[Stored data]
═══
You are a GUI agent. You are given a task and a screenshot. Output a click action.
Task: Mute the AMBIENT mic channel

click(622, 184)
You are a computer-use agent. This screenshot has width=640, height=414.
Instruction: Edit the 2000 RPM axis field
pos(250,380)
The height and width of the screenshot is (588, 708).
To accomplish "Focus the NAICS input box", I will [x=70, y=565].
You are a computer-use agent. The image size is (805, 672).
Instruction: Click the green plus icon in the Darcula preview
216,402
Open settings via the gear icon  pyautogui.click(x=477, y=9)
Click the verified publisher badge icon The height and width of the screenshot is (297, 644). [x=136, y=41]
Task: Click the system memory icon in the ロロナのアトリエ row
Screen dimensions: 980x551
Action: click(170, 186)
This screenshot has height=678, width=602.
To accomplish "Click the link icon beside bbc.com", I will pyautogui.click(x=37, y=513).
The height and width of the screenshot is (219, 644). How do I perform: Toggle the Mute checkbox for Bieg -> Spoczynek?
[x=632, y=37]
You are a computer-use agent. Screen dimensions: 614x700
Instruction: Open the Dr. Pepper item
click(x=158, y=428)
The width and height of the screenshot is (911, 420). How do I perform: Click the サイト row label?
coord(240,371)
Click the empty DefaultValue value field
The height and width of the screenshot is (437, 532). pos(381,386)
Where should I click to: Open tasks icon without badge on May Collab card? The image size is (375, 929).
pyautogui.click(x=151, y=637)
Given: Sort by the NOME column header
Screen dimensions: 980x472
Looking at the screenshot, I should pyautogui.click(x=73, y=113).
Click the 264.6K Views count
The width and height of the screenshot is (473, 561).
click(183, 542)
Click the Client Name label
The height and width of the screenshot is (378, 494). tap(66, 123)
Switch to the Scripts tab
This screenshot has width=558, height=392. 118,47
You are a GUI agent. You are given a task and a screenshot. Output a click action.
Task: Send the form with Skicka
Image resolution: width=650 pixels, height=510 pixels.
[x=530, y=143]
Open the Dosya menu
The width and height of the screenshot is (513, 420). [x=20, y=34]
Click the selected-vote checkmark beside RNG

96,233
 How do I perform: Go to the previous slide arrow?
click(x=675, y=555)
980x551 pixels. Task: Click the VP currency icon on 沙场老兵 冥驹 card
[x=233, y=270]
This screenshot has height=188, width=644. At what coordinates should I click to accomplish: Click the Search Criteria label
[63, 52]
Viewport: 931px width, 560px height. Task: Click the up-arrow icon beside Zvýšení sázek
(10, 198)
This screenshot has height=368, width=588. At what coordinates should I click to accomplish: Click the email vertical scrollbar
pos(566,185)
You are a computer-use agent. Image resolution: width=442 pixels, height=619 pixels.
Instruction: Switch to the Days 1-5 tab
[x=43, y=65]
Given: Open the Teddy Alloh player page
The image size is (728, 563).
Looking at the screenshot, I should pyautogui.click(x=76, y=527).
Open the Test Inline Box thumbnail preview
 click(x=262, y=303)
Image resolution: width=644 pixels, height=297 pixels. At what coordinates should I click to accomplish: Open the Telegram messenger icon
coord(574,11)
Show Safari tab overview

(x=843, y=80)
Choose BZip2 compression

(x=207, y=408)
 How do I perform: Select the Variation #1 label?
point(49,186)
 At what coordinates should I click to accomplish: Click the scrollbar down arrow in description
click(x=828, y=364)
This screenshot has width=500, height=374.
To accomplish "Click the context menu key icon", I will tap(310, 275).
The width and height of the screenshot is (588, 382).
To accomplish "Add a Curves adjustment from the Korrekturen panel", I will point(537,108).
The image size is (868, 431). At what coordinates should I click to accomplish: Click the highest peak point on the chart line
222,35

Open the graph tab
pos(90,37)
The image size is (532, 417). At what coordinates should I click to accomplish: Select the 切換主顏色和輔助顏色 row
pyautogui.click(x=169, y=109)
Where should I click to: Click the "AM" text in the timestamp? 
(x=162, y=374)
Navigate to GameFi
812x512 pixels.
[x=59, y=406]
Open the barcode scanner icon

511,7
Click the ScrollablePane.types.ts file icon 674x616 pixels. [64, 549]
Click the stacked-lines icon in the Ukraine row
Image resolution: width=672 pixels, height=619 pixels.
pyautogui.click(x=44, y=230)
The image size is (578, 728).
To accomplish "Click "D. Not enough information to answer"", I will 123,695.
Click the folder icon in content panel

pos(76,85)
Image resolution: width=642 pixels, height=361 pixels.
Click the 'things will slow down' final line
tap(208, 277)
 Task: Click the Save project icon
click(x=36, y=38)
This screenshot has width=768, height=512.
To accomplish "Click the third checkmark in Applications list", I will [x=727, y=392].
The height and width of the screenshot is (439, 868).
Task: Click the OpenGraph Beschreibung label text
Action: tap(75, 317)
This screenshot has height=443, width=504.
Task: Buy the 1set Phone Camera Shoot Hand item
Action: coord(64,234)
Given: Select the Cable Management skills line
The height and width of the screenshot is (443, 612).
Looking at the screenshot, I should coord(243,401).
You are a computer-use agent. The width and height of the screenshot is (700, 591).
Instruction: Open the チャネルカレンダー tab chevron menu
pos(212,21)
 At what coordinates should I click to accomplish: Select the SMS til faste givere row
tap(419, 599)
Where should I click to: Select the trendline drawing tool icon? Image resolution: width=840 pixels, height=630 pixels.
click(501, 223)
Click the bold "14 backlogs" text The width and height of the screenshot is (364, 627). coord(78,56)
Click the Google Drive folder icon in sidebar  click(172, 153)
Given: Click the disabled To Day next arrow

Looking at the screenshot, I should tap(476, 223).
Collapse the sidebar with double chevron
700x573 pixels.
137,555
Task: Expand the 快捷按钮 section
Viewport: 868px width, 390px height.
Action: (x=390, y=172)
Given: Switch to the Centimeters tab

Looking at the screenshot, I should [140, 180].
═══
> _What you are asked to do_
Retype all of the lines shown above, keeping each one exact.

> _Task result_
You are a GUI agent. You are given a task and a screenshot. Output a click action.
Task: Mute the AMBIENT mic channel

click(622, 184)
You are a computer-use agent. This screenshot has width=640, height=414.
Instruction: Edit the 2000 RPM axis field
pos(250,380)
The height and width of the screenshot is (588, 708).
To accomplish "Focus the NAICS input box", I will [x=70, y=565].
You are a computer-use agent. The image size is (805, 672).
Instruction: Click the green plus icon in the Darcula preview
216,402
Open settings via the gear icon  pyautogui.click(x=477, y=9)
Click the verified publisher badge icon The height and width of the screenshot is (297, 644). [x=136, y=41]
Task: Click the system memory icon in the ロロナのアトリエ row
Screen dimensions: 980x551
Action: click(170, 186)
This screenshot has height=678, width=602.
To accomplish "Click the link icon beside bbc.com", I will pyautogui.click(x=37, y=513).
The height and width of the screenshot is (219, 644). How do I perform: Toggle the Mute checkbox for Bieg -> Spoczynek?
[x=632, y=37]
You are a computer-use agent. Screen dimensions: 614x700
Instruction: Open the Dr. Pepper item
click(x=158, y=428)
The width and height of the screenshot is (911, 420). How do I perform: Click the サイト row label?
coord(240,371)
Click the empty DefaultValue value field
The height and width of the screenshot is (437, 532). pos(381,386)
Where should I click to: Open tasks icon without badge on May Collab card? The image size is (375, 929).
pyautogui.click(x=151, y=637)
Given: Sort by the NOME column header
Screen dimensions: 980x472
Looking at the screenshot, I should pyautogui.click(x=73, y=113).
Click the 264.6K Views count
The width and height of the screenshot is (473, 561).
click(183, 542)
Click the Client Name label
The height and width of the screenshot is (378, 494). tap(66, 123)
Switch to the Scripts tab
This screenshot has width=558, height=392. 118,47
You are a GUI agent. You are given a task and a screenshot. Output a click action.
Task: Send the form with Skicka
Image resolution: width=650 pixels, height=510 pixels.
[x=530, y=143]
Open the Dosya menu
The width and height of the screenshot is (513, 420). [x=20, y=34]
Click the selected-vote checkmark beside RNG

96,233
 How do I perform: Go to the previous slide arrow?
click(x=675, y=555)
980x551 pixels. Task: Click the VP currency icon on 沙场老兵 冥驹 card
[x=233, y=270]
This screenshot has height=188, width=644. At what coordinates should I click to accomplish: Click the Search Criteria label
[63, 52]
Viewport: 931px width, 560px height. Task: Click the up-arrow icon beside Zvýšení sázek
(10, 198)
This screenshot has height=368, width=588. At what coordinates should I click to accomplish: Click the email vertical scrollbar
pos(566,185)
You are a computer-use agent. Image resolution: width=442 pixels, height=619 pixels.
Instruction: Switch to the Days 1-5 tab
[x=43, y=65]
Given: Open the Teddy Alloh player page
The image size is (728, 563).
Looking at the screenshot, I should pyautogui.click(x=76, y=527).
Open the Test Inline Box thumbnail preview
 click(x=262, y=303)
Image resolution: width=644 pixels, height=297 pixels. At what coordinates should I click to accomplish: Open the Telegram messenger icon
coord(574,11)
Show Safari tab overview

(x=843, y=80)
Choose BZip2 compression

(x=207, y=408)
 How do I perform: Select the Variation #1 label?
point(49,186)
 At what coordinates should I click to accomplish: Click the scrollbar down arrow in description
click(x=828, y=364)
This screenshot has width=500, height=374.
To accomplish "Click the context menu key icon", I will tap(310, 275).
The width and height of the screenshot is (588, 382).
To accomplish "Add a Curves adjustment from the Korrekturen panel", I will point(537,108).
The image size is (868, 431). At what coordinates should I click to accomplish: Click the highest peak point on the chart line
222,35

Open the graph tab
pos(90,37)
The image size is (532, 417). At what coordinates should I click to accomplish: Select the 切換主顏色和輔助顏色 row
pyautogui.click(x=169, y=109)
Where should I click to: Click the "AM" text in the timestamp? 
(x=162, y=374)
Navigate to GameFi
812x512 pixels.
[x=59, y=406]
Open the barcode scanner icon

511,7
Click the ScrollablePane.types.ts file icon 674x616 pixels. [64, 549]
Click the stacked-lines icon in the Ukraine row
Image resolution: width=672 pixels, height=619 pixels.
pyautogui.click(x=44, y=230)
The image size is (578, 728).
To accomplish "Click "D. Not enough information to answer"", I will 123,695.
Click the folder icon in content panel

pos(76,85)
Image resolution: width=642 pixels, height=361 pixels.
Click the 'things will slow down' final line
tap(208, 277)
 Task: Click the Save project icon
click(x=36, y=38)
This screenshot has width=768, height=512.
To accomplish "Click the third checkmark in Applications list", I will [x=727, y=392].
The height and width of the screenshot is (439, 868).
Task: Click the OpenGraph Beschreibung label text
Action: tap(75, 317)
This screenshot has height=443, width=504.
Task: Buy the 1set Phone Camera Shoot Hand item
Action: coord(64,234)
Given: Select the Cable Management skills line
The height and width of the screenshot is (443, 612).
Looking at the screenshot, I should coord(243,401).
You are a computer-use agent. The width and height of the screenshot is (700, 591).
Instruction: Open the チャネルカレンダー tab chevron menu
pos(212,21)
 At what coordinates should I click to accomplish: Select the SMS til faste givere row
tap(419, 599)
Where should I click to: Select the trendline drawing tool icon? Image resolution: width=840 pixels, height=630 pixels.
click(501, 223)
Click the bold "14 backlogs" text The width and height of the screenshot is (364, 627). coord(78,56)
Click the Google Drive folder icon in sidebar  click(172, 153)
Given: Click the disabled To Day next arrow

Looking at the screenshot, I should tap(476, 223).
Collapse the sidebar with double chevron
700x573 pixels.
137,555
Task: Expand the 快捷按钮 section
Viewport: 868px width, 390px height.
Action: (x=390, y=172)
Given: Switch to the Centimeters tab

Looking at the screenshot, I should [140, 180].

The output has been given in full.